Wreszcie mogę coś napisać o
moich szczurach! Więc tak właśnie przyjechały do mnie 2 małe cosie od
Nietoperrr..., ale tych cosi nie da się oswoić!Bo są bardzooooooo oswojone . Te cosie podobno nazywamy szczury, ale to są aniołki w szczurzej skórze (ciekawe co będę mówiła za pare dni

) . Jak do mnie przyjechały odrazu zaczęły mnie lizać po rękach i po nosie.

Potem poszłam na obiad i włożyłam je do klatki to poszły spać, jak wróciłam to one też jadły - VL i gerberka. :DCo do jedzenia to pytanie one mogą jeść mleczyk ?

Jak tak to dać im to żółte czy tylko to zielone ? Oby dwa są czarne, 1 ma białe znaczenie na brzuszku.

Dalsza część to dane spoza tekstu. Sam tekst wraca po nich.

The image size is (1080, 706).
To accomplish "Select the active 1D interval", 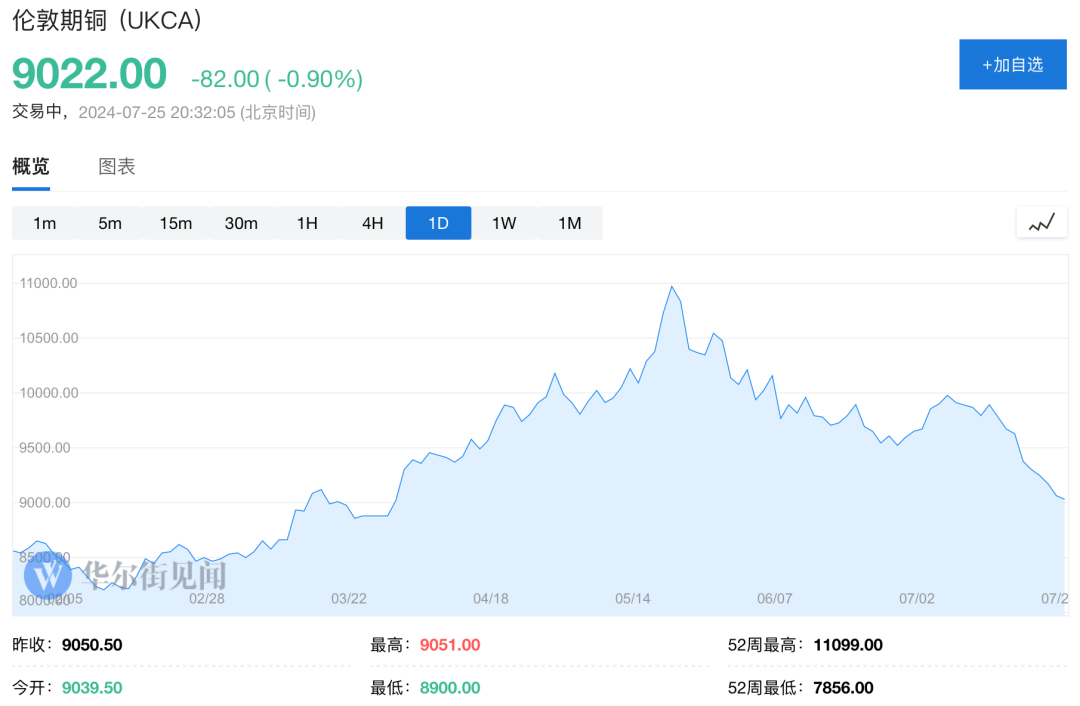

Rozpoznaję je tylko po ogonie, jeden coś ma różową końcówkę.

Do zdjęć się nienadają

Zrobiłam na razie tylko w miarę 2 dobre zdjęcia. Imię ma tylko jeden, Duduś, bo do drógiego nie mogę wymyślić xd . Może ktoś ma pomysł ?
Cosik 1, ma znaczenie na brzuszku, przekochany, ale woli szczurze towarzystwo, jego brat bardziej lubi mizianko
Duduś, tylko biała kropeczkę na brzuszku i jest cały czarny, uwielbia mizianko, w transporterku w ogóle się nie bał, lizał po rękach i po nosie, jego brat dopiero to zrobił jak się przekonał , że ich nie zjem

.
No i oczywiście nie obejdzie się bez podziękowań! Dziękuję,
Nietoperrrkowi, za to że mi je oddała!

Dziękuję też
Hani za DT dla nich

Oraz oczywiście
Pućce z 2 forum za przytarganie ich do mnie.